Pada dasarnya terdapat dua jenis polarisasi yang berbeda secara diametral. Pertama “polarisasi elite politik”, yaitu dua gerbong elite politik yang bebeda pilihan Capres - Cawapres. Polarisasi jenis ini selesai dengan terbentuknya koalisi kabinet yang mengakomodasi tokoh partai- partai yang saling bersaing. Kepentingan politik elite bisa diakomodir demi kebersamaan.
Polarisasi politik kedua; bersumber dari isu politik pada masa kampanye pilkada/pilpres yang mengandung substansi premordialisme atau politik identitas. Polarisasi jenis ini mengandung muatan emosionil massa yang luas. Muncul sebutan negatif untuk saling menyudutkan misalnya “sebutan kampret" dan lawannya “sebutan cebong”. Yang satu berkonotasi “muslim militan“ satunya lagi menunjuk “nasionalis sekularistik“ dan seterusnya.
Saling Mengejek, Saling Menuding
Kemudian berlangsunglah saling ejek, saling tuding-menuding, saling sudut-menyudutkan pada level akar rumput. Perdebatan premordialistik dalam ruang publik yang berlangsung dalam kurun waktu lama, sama saja dengan menebar benih perpecahan bangsa. Empat tahun lamanya kita alpa dengan membiarkan “quasi conflict" mengambang dan tidak diselesaikan secara politik-musyawarah.
Justru elit politik membawa penyelesaian ke ranah hukum formal alau solusi hitam putih. Dua tokoh yang berseberangan secara politik, masing-masing diproses hukum bergantian, mantan gubernur dan mantan ketua Ormas. Bayangkan, masing-masing pendukung menonton “drama hukum di pengadilan”. Bukannya mengurangi permusuhan, tetapi semakin mempertebal kebencian masing- masing. Solusi politik atau win-win solution atau dengan musyawarah adalah ruang yang tepat, yang merupakan warisan para pendiri bangsa.
Politik identitas yang muncul pada saat pilkada Jakarta 2016 sesungguhnya tidak perlu berlarut larut, jika diselesaikan melalui tradisi musyawarah. Dua tokoh utama yang terlibat, dua-duanya diadili, sang calon gubernur terlebih dahulu atas dasar penistaan agama dan seterunya seorang tokoh dan ketua Ormas dibawa kepengadilan dengan alasan berbeda, beberapa tahun kemudian. Drama primordialisme dipertontonkan di pengadilan, bukannya mempertontonkan seni merajut tali persaudaraan di antara dua keluarga yang bersengketa.

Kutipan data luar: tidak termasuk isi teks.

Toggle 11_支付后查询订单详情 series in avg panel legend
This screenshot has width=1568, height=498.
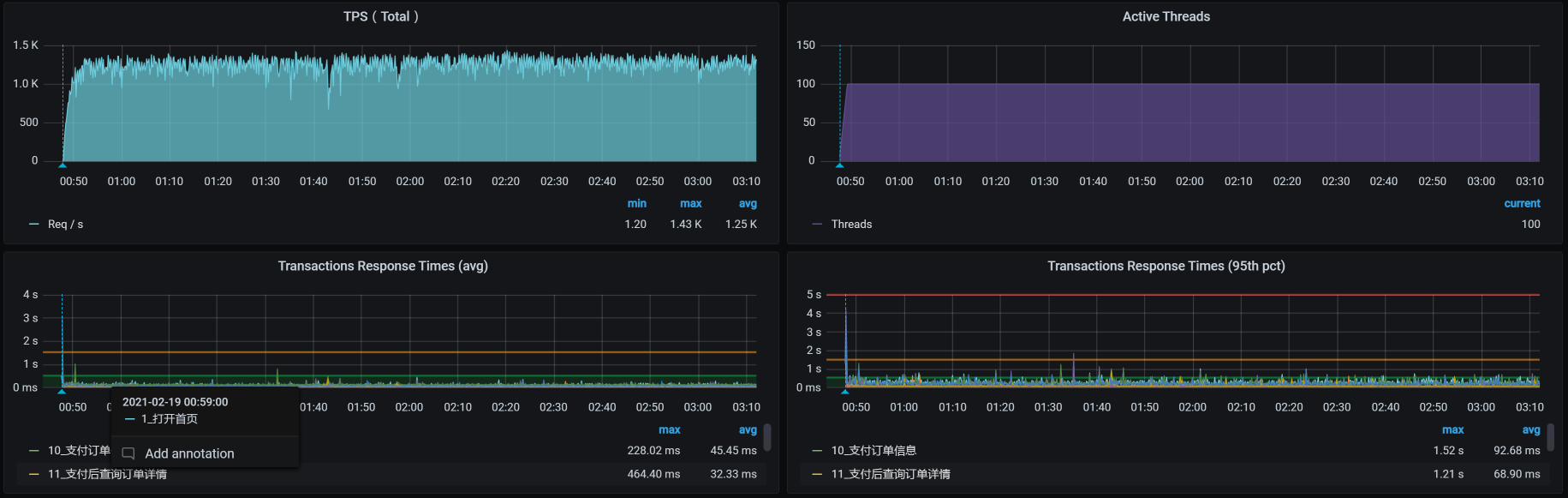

Konflik politik yang dilatarbelakangi oleh unsur primordialisme sebaiknya diselesaikan melalui ruang dialog. Bahkan bahasa yang digunakan oleh pendiri bangsa adalah frasa kalimat yang sangat khas Indonesia, “dipimpin oleh hikmah kebijaksanaan dalam permusyawaratan/perwakilan”. Menyikapi persoalan premordialisme dalam ranah publik, sebaiknya menjadi bagian penting politik membangun persaudaraan bangsa, bukan untuk saling salah-menyalahkan. Dengan demikian kepentingan golongan dan apalagi kepentingan bisnis harus dipinggirkan dan sebaliknya kepentingan persaudaraan bangsa yang harus didahulukan.
Dalam menyikapi “polarisasi politik“ ini kita perlu bersikap arif dan bijaksana. Polarisasi politik di antara elite, relatif lebih mudah diatasi atas dasar kompromi yang rasional dan pragmatis. Berbeda dengan polarisasi yang melibatkan masyarakat luas yang dasar polarisasinya lebih bersifat ideologis, karenanya memerlukan cara canggih berlandaskan persaudaraan. Karena polarisasnya yang bersifat ideologis maka hal demikian bisa mudah meledak menjadi konflik besar, sehingga kita tidak boleh abai.
KH As'ad Said Ali
Pengamat Sosial-Pilitik, Wa-Ka BIN 2000-2001, Mustasyar PBNU 2022-2027. Tinggal di Jakarta.